PiTe: Pixel-Temporal Alignment for Large Video-Language Model¶
Conference: ECCV 2024
arXiv: 2409.07239
Code: https://github.com/yliu-cs/PiTe
Area: Video Understanding / Vision-Language
Keywords: Large Video-Language Model, trajectory alignment, pixel-level, instruction tuning, video understanding
TL;DR¶
The PiTe model is proposed to achieve spatiotemporal video-language alignment at the pixel level using object trajectories. The PiTe-143k dataset is constructed, and the method significantly outperforms existing approaches in zero-shot QA, temporal localization, and dense captioning tasks.
Background & Motivation¶
Background: Large Language Models (LLMs) have driven the advancement of Large Vision-Language Models (LVLMs), shifting the research focus from image to video understanding. Existing Large Video-Language Models (LVidLMs, e.g., VideoChat, Video-LLaMA, Video-ChatGPT) align visual and language features through instruction tuning.

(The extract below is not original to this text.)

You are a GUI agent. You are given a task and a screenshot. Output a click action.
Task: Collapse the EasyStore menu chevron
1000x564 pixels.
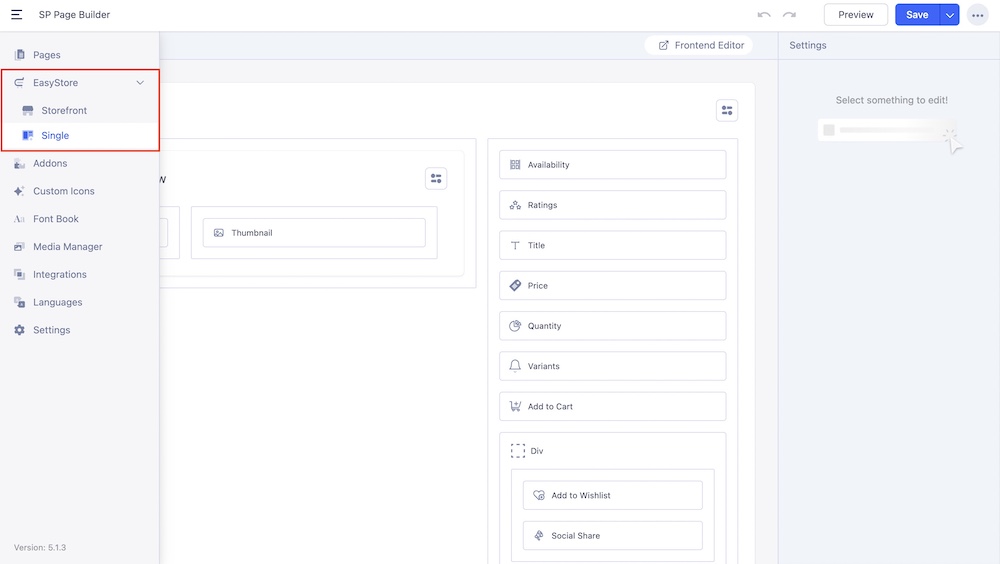pos(140,83)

Limitations of Prior Work: Traditional QA training paradigms primarily assist LLMs in understanding visual data from a spatial perspective, which struggles to effectively capture temporal dynamics and spatial consistency. Relying solely on instruction tuning is insufficient for comprehensive video understanding.
Key Challenge: Videos contain complex spatiotemporal structures, whereas existing solutions lack fine-grained multimodal alignment across both spatial and temporal dimensions.
Goal: To achieve fine-grained video-language alignment at the pixel level simultaneously across spatial and temporal dimensions.
Key Insight: Utilizing object trajectories as a bridge between video and language, enabling the model to predict the motion trajectories of objects mentioned in the text, thereby learning fine-grained text-to-pixel alignment.
Core Idea: Implementing trajectory-guided pixel-temporal alignment, where the LVidLM is trained to predict the motion trajectory of each object, achieving fine-grained alignment in both spatial and temporal dimensions.
Method¶
Overall Architecture¶
PiTe comprises four core components: (1) a ViT visual encoder (CLIP ViT-L/14) to extract frame features; (2) a linear projection layer (Visual Adapter) to map visual features into the LLM semantic space; (3) Vicuna v1.5 as the LLM; and (4) a localization projector/trajectory projector to map LLM hidden states into the coordinate space. A three-stage training strategy is adopted to progressively enhance model capabilities.
Key Designs¶
-
PiTe-143k Automatic Annotation Dataset
- Function: Constructing a large-scale video-language dataset containing object motion trajectories.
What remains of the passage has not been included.